Tuesday, May 22, 2018

Russia’s ‘Main Export’ Now isn’t Gas and Oil; It’s Corruption, Pastukhov Says


Paul Goble

            Staunton, May 22 – “The main export of Russia today to the West is hardly oil and gas ass many think,” Vladimir Pastukhov says. “Rather it is the export of [Putin-era Russian] ethical and political standards, or crudely speaking, the export of corruption,” given the enormous sums of unearned cash that suddenly fell into the hands of some Russians 20 years ago.

            Speaking via Skype on the Ekho Moskvy program, “Personally Yours,” yesterday, the Russian historian who currently works at University College London says that the amount of such money “is so large that it has had a traumatic impact on the political system of the West, on its judicial and law enforcement systems” (echo.msk.ru/programs/personalnovash/2204896-echo/).

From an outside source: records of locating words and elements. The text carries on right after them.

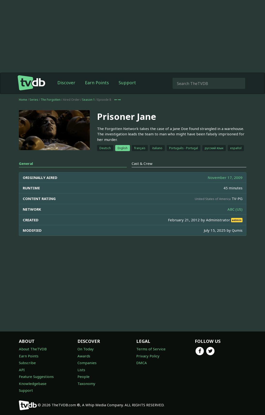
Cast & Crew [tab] (142, 163)
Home (23, 100)
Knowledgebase (32, 383)
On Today (85, 348)
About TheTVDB (33, 348)
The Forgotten (51, 100)
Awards (83, 356)
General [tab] (26, 163)
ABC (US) (234, 209)
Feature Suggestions (36, 376)
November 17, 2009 (225, 177)
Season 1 (88, 100)
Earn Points (97, 82)
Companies (87, 362)
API (22, 369)
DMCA (141, 362)
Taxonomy (86, 383)
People (83, 376)
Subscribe (27, 362)
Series (34, 100)
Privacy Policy (147, 356)
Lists (81, 369)
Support (127, 82)
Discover (66, 82)
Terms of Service (151, 348)
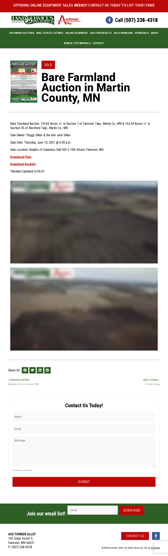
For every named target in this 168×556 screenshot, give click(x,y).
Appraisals (142, 33)
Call (136, 20)
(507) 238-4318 (22, 546)
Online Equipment (76, 33)
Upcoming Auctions (21, 33)
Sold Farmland (123, 33)
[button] (25, 370)
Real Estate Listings (49, 33)
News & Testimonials (77, 43)
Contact (98, 43)
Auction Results (101, 33)
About (155, 33)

                “The Western system of course has a higher level of immunity to corruption that does Russia and countries of the third world,” Pastukhov says; “but it isn’t absolute. And therefore Western countries must do something about it.” That is what Britain and other Western countries are now trying to do.

            But the Russian historian says that he is “deeply skeptical” that the measures taken so far or even being contemplated will have an impact on Putin and his friends as their authors hope.  They are more likely to affect those Russians who have simply tried to protect their wealth by putting some of it beyond the borders of Russia.

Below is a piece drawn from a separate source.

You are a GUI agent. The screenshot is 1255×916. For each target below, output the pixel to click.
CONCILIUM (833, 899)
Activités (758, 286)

            Complicating the response is the fact that many Western societies are deeply split about what to do, with some now moving in an extremely left-wing direction as in Britain and quite sympathetic to Putin and his regime if not to the oligarchs regarding whom they draw a clear distinction and others only too happy to profit from the corrupt Russian money.

            In the course of a wide-ranging discussion, Pastukhov made a number of other noteworthy comments:

·         “In Russia over the last 20 years and perhaps more, a process of desstorying elites and the degradation and reduction to nothing of their autonomy and independence has been going on.”

·         Aleksey Kudrin’s return to the government “must not be underrated.” Not only is he likely to have a chance to rise higher than his current position as head of the Audit Chamber, but he represents a focus of hopes and dreams of many in the elite precisely because he is one of the last who is able to differ with Putin and survive.

·         With its propaganda outlets like Russia Today, “Russia is producing an ideological product without having a serious ideology,” something that is obvious to anyone who plays close attention.

·         And, perhaps most intriguingly, “Putin is one of the numerous essences of Vladimir Vladimirovich Putin, one of those many people who live within him.  These faces are not always in a position to agree with one another in much the same way that the heads of a mythological dragon can’t either.”